Commentary by James H. Shott
Making the rounds through email a few months ago was something called the “Profound Paragraph,” attributed to the late Dr. Adrian Rogers, who was a Southern Baptist minister and president of the Southern Baptist Convention. The Profound Paragraph was part of a sermon Dr. Rogers delivered in 1984.
It is comprised of five statements: “You cannot legislate the poor into prosperity by legislating the wealthy out of prosperity. What one person receives without working for, another person must work for without receiving. The government cannot give to anybody anything that the government does not first take from somebody else. When half of the people get the idea that they do not have to work because the other half is going to take care of them, and when the other half gets the idea that it does no good to work because somebody else is going to get what they work for, that my dear friend is the beginning of the end of any nation. You cannot multiply wealth by dividing it.”
So simple; so logical. Unfortunately, we have not just failed to observe these truisms, we have strayed so far from them that we are approaching the beginning of the end of America, as Dr. Rogers describes it in the fourth statement.
We are to the point where nearly half of US workers – 47 percent – paid no federal income tax in 2009 according to the Tax Policy Center. The National Taxpayers Union reports that the top 50 percent of taxpayers paid more than 97 percent of federal income taxes in 2008.
In 2009 there were 37.2 million food stamp recipients, 4.1 million on welfare and 9.1 million receiving unemployment support. In 2010 Medicare rolls had 47.3 million people, and 58 million were on Medicaid.
When you add up all those numbers you come up with 155.7 million, a number that likely overstates how many people actually receive some sort of federal assistance, because some people receive more than one type of assistance. Still, that total is 50.2 percent of the 310.2 million people living in the U.S. last year, and that gives us some idea of how close we are to Dr. Rogers’ scenario.
His Profound Paragraph is a common sense refutation of the idea of redistributing wealth to make everyone more financially equal, and evidence shows convincingly that he is correct; it doesn’t work. But that doesn’t stop the redistributionist statists from trying to defy reality, and that causes enormous problems.
Paraphrasing George Bernard Shaw, politicians who take from Peter to pay Paul can always count on the support of Paul. Taking from one group to give to another is the main ingredient in contemporary politics, and that is what’s behind the situation in several states, notably Wisconsin, where over the years greedy politicians traded their state’s future economic security for votes in the next election by giving favors to their constituents, in this case public sector workers who belong to unions.
And now when the bills for this traitorous behavior have put the state near insolvency, public employees have taken to the streets in protest of the governor’s efforts to restore fiscal responsibility.
Wisconsin’s public employees have a sweetheart deal where they pay nothing toward their own pensions and only six percent of their health insurance premiums, a much better deal than most private sector employees have. Gov.
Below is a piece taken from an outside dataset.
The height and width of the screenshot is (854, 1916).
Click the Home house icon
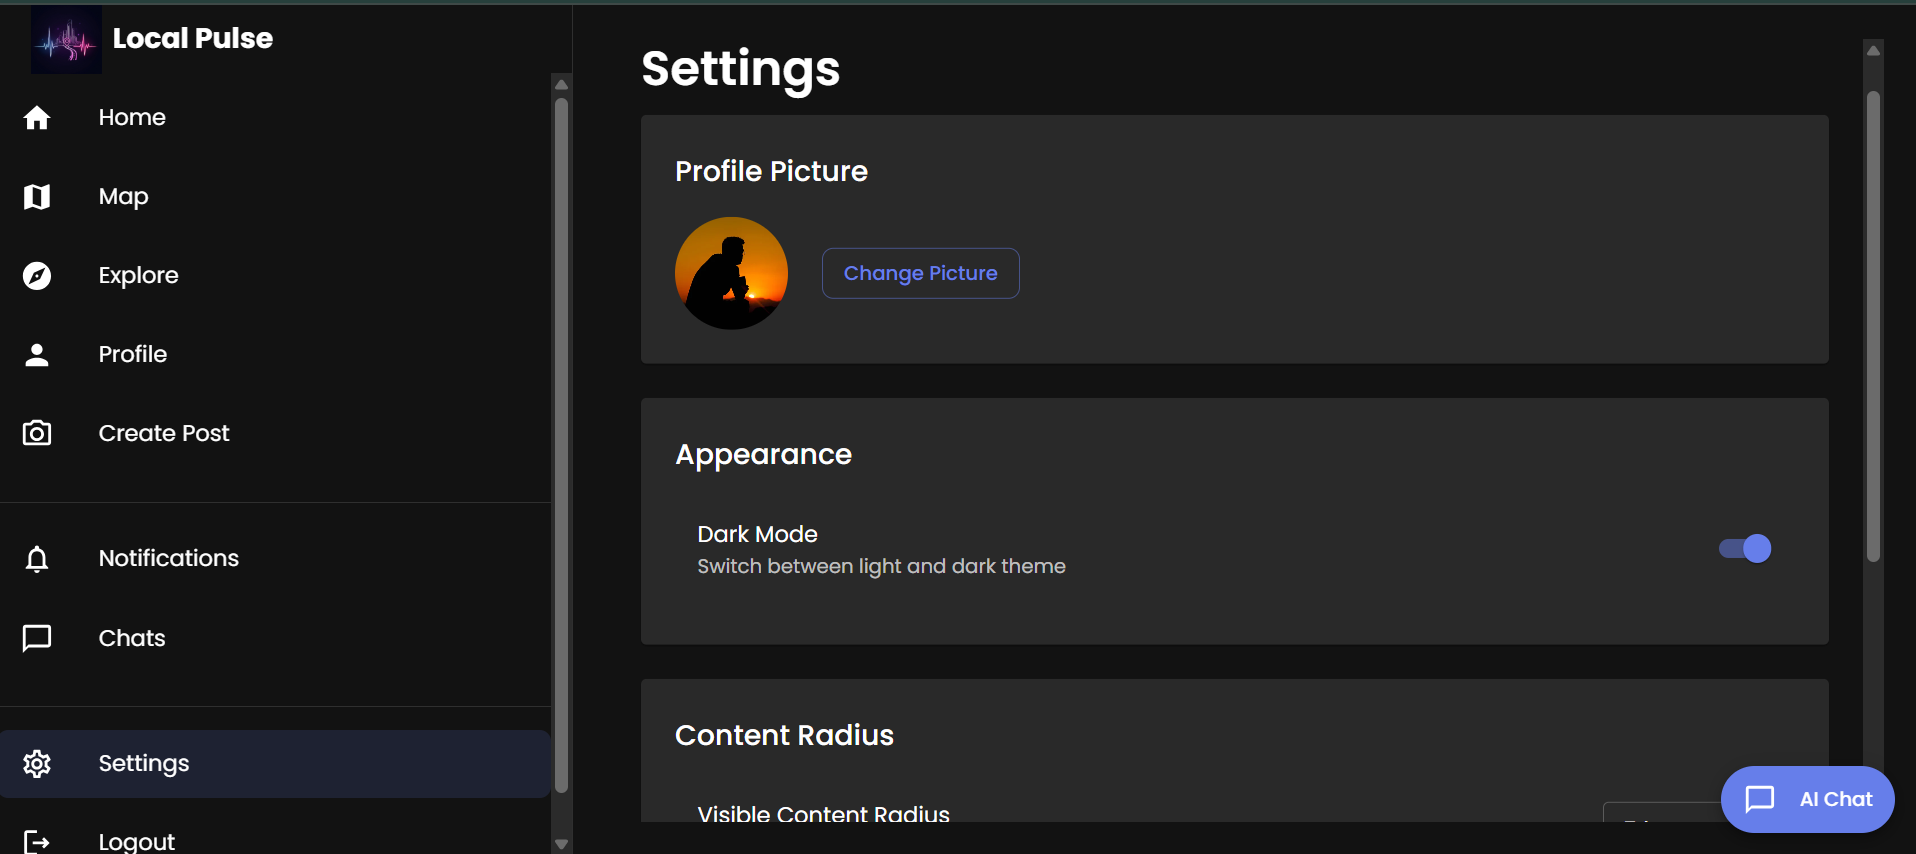coord(37,118)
Scott Walker advocates limiting public workers’ collective bargaining to wages only, have them pay 5.8 percent of their pension costs, and 12 percent of their health insurance premiums, still a pretty good deal, compared to private sector employees.
Municipal, county, state and federal government workers should not work for slave wages or in bad conditions, of course, but that is not the case. The employees in Wisconsin and in the federal government have better pay and benefits on average than many or most of the people they serve, the ones whose taxes pay their salaries. If fairness is the issue, what’s fair about that? Why should taxpayers fund all or most of the health insurance and pension plans of public employees?
Public employee benefits and work rules are the issue here, not their pay. Gov. Walker believes that in order to protect taxpayers from the rising costs of one-sided union contracts, work rules and benefits would have to be approved by voters. What a concept: Public employee’s fringe benefits would have to be approved by their bosses!
The truth is that in the federal government and many state governments public employees quite often have superior circumstances to their private sector counterparts, and because of the incestuous relationship between vote-seeking politicians and self-serving union leaders, public employee unions crossed the border between acquiring fair wages, benefits and work conditions for their members, and began seeking excessive and costly conditions that are economically destructive and indefensible. That has to end.
Whether or not public employees have a right to collective bargaining is a good subject for discussion, but even if they have such a right, it has been abused, and when you abuse either a right or a privilege, you are apt to lose it.